→ TASK BRIEF: Lay out the entries below as a two-column CSV with the columns "instruction" and "response", one row per entry. Place each entry's text and its answer in a separate quoted field, replace line breaks with spaces, and omit the pictures.

Element and text location data
..........

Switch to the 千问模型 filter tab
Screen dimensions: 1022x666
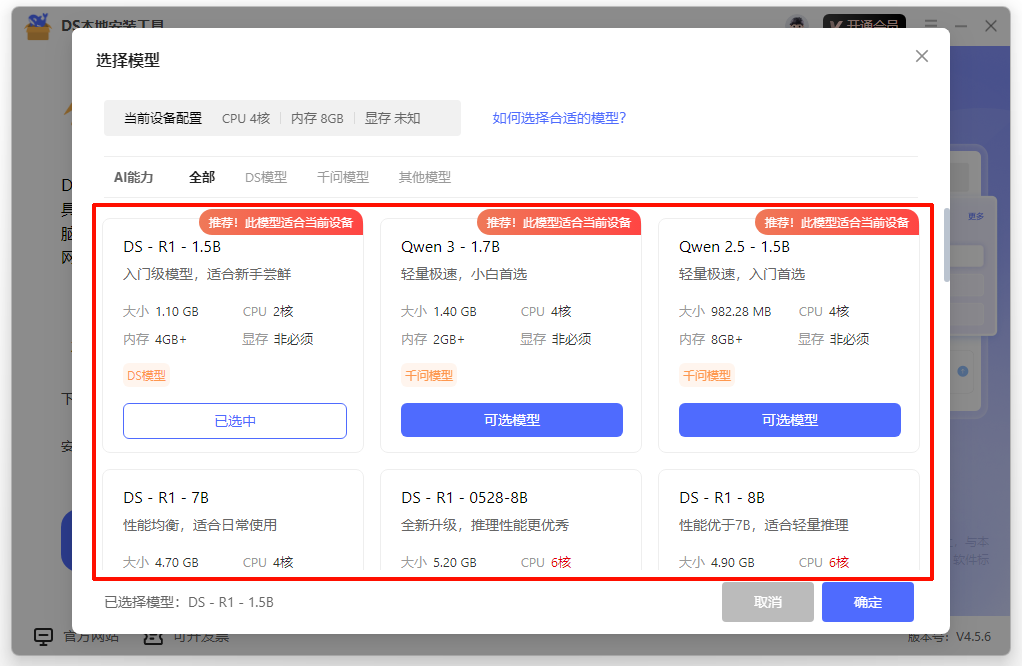tap(342, 176)
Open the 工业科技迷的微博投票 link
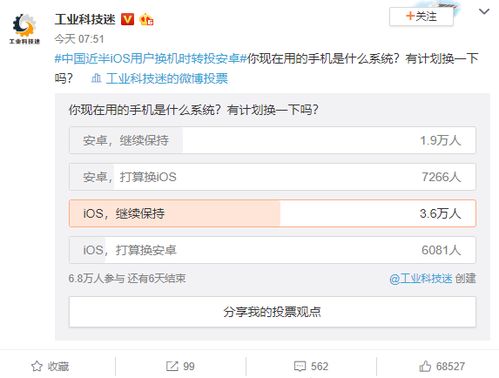499x378 pixels. pos(167,79)
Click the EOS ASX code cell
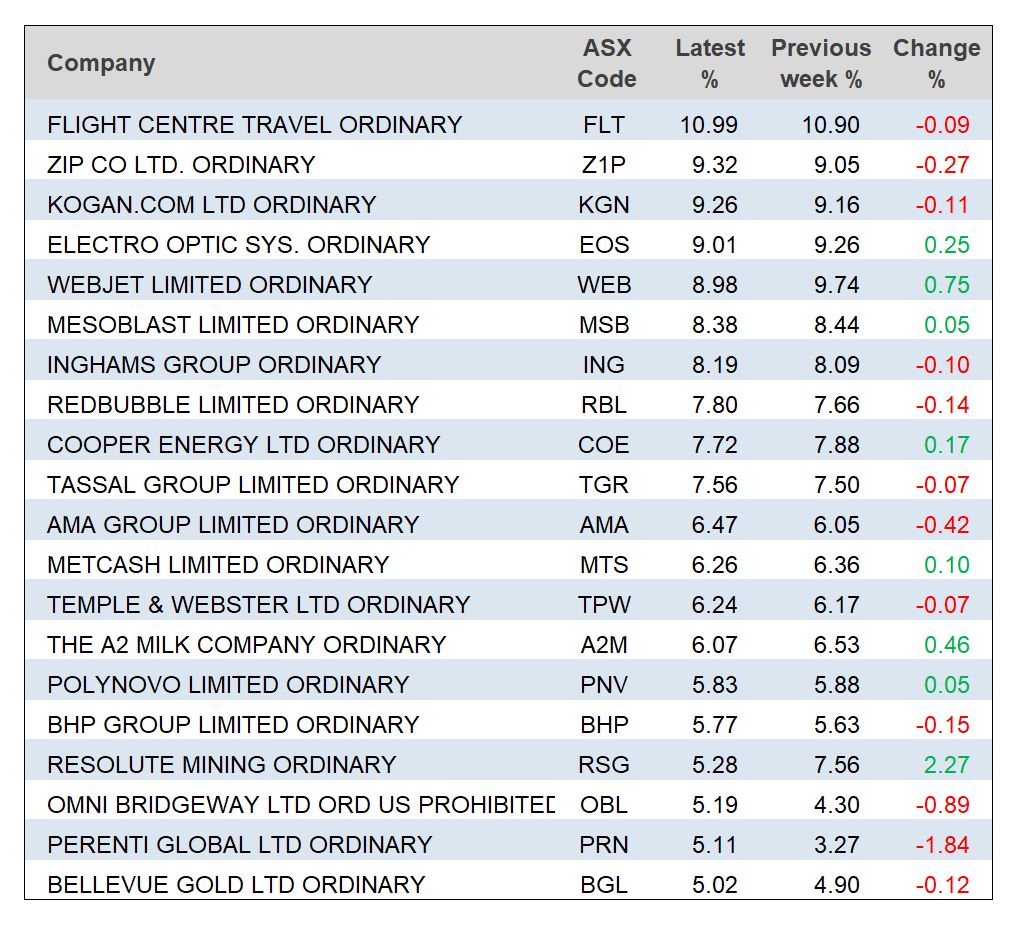This screenshot has height=927, width=1020. click(603, 245)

..........

→ TASK SOLUTION:
instruction,response
"Switch to the 千问模型 filter tab Screen dimensions: 1022x666","tap(342, 176)"
"Open the 工业科技迷的微博投票 link","499x378 pixels. pos(167,79)"
"Click the EOS ASX code cell","This screenshot has height=927, width=1020. click(603, 245)"